Information supplied START
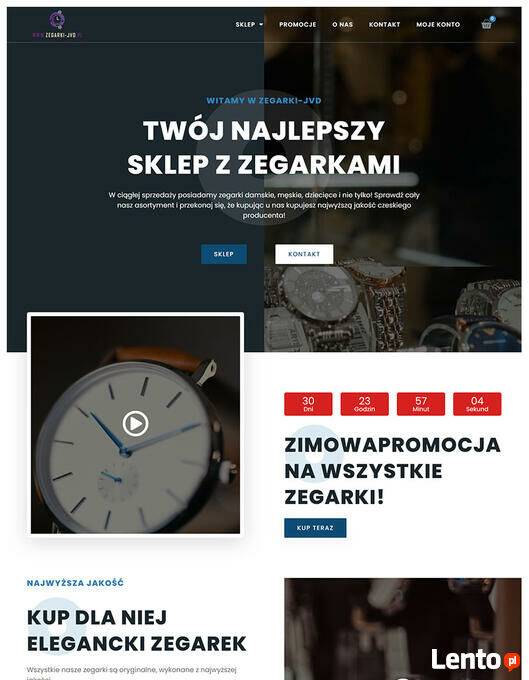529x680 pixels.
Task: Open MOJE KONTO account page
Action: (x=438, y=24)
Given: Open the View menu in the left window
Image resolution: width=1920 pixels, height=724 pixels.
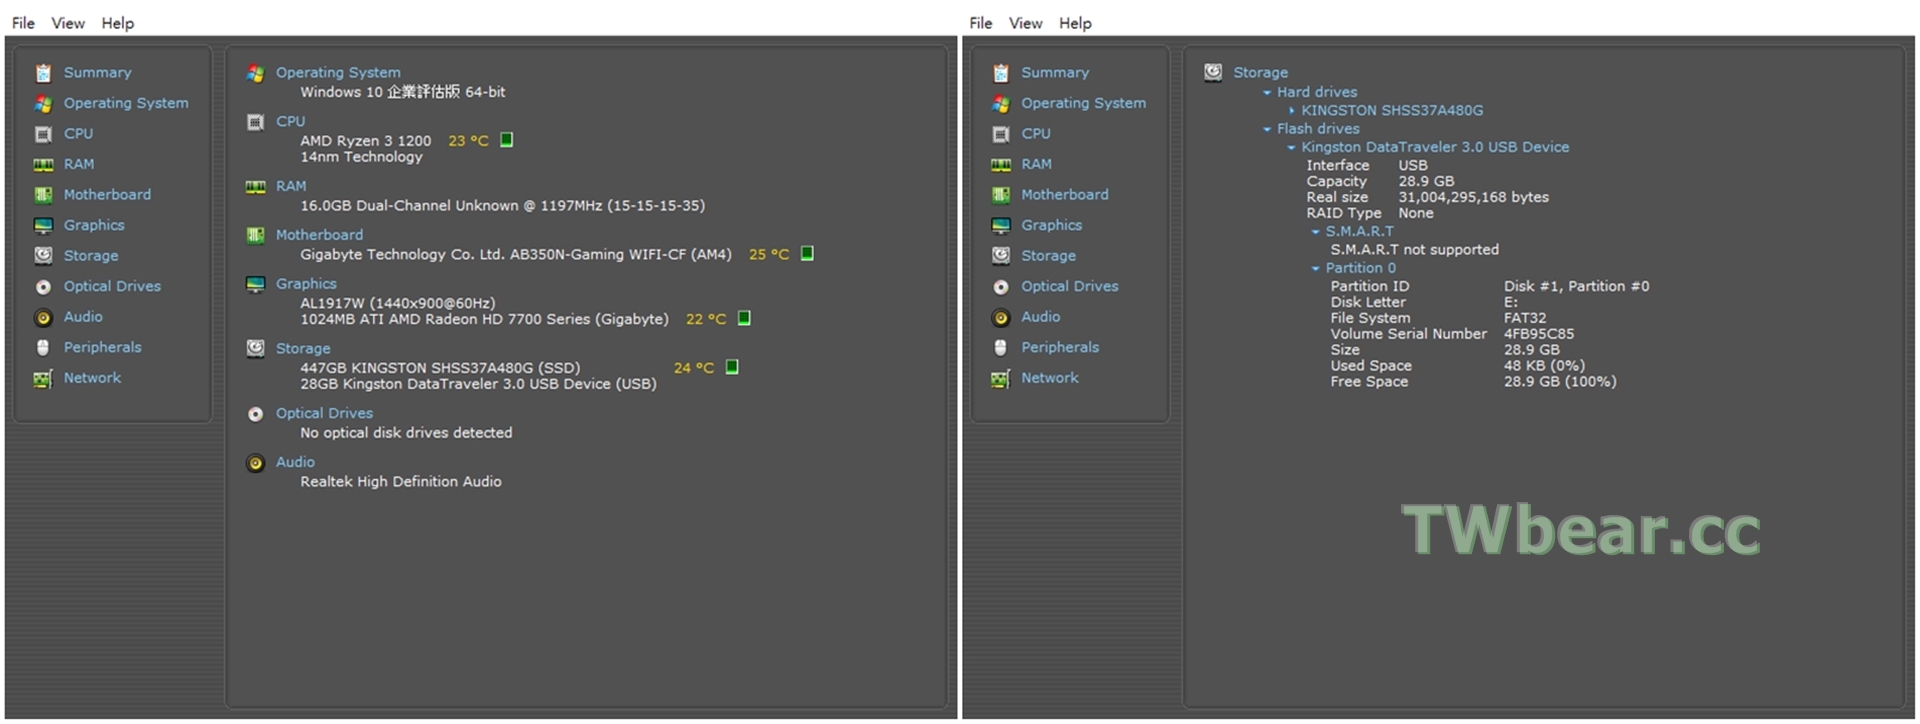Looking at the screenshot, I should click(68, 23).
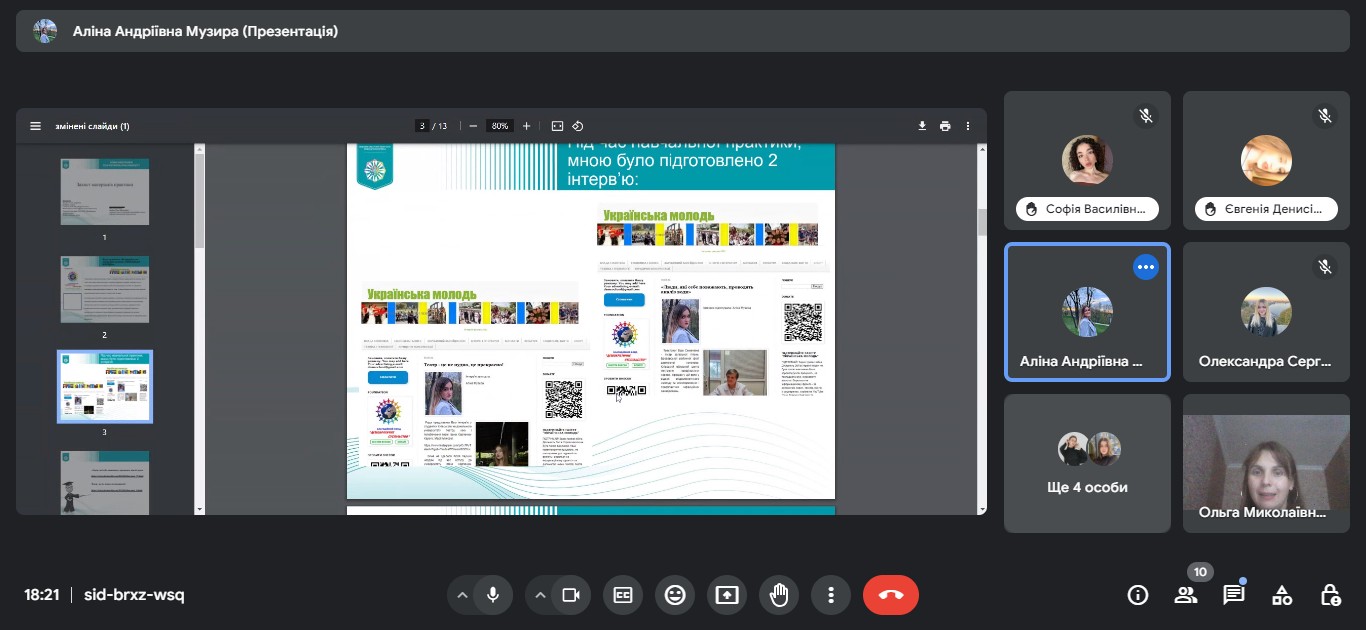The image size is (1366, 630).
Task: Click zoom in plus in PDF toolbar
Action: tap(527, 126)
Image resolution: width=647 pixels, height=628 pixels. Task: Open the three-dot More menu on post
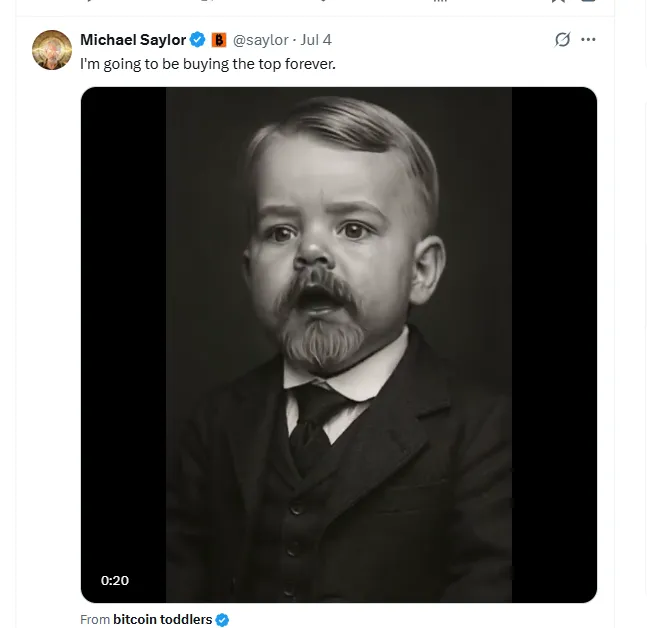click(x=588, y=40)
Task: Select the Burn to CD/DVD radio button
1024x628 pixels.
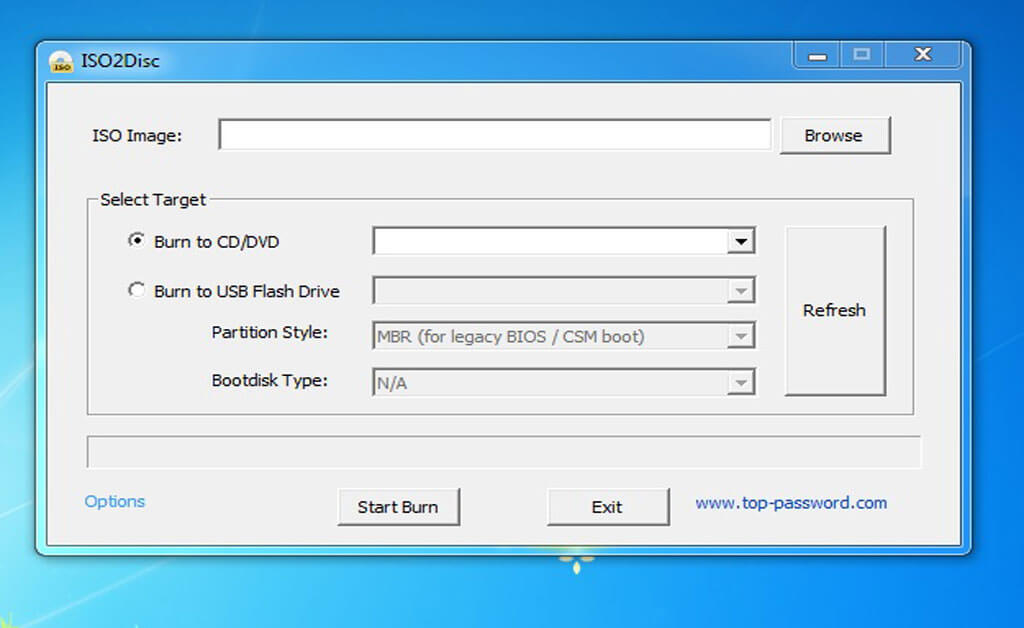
Information supplied END
» Exercise instructions
Could you return each line, unchanged, from the line containing "Image resolution: width=1920" through the last line of the entries above, leaving out the pictures?

» Task solution
Image resolution: width=1920 pixels, height=724 pixels.
Looking at the screenshot, I should click(68, 23).
The image size is (1366, 630).
Task: Click zoom in plus in PDF toolbar
Action: tap(527, 126)
Image resolution: width=647 pixels, height=628 pixels. Task: Open the three-dot More menu on post
click(x=588, y=40)
Task: Select the Burn to CD/DVD radio button
1024x628 pixels.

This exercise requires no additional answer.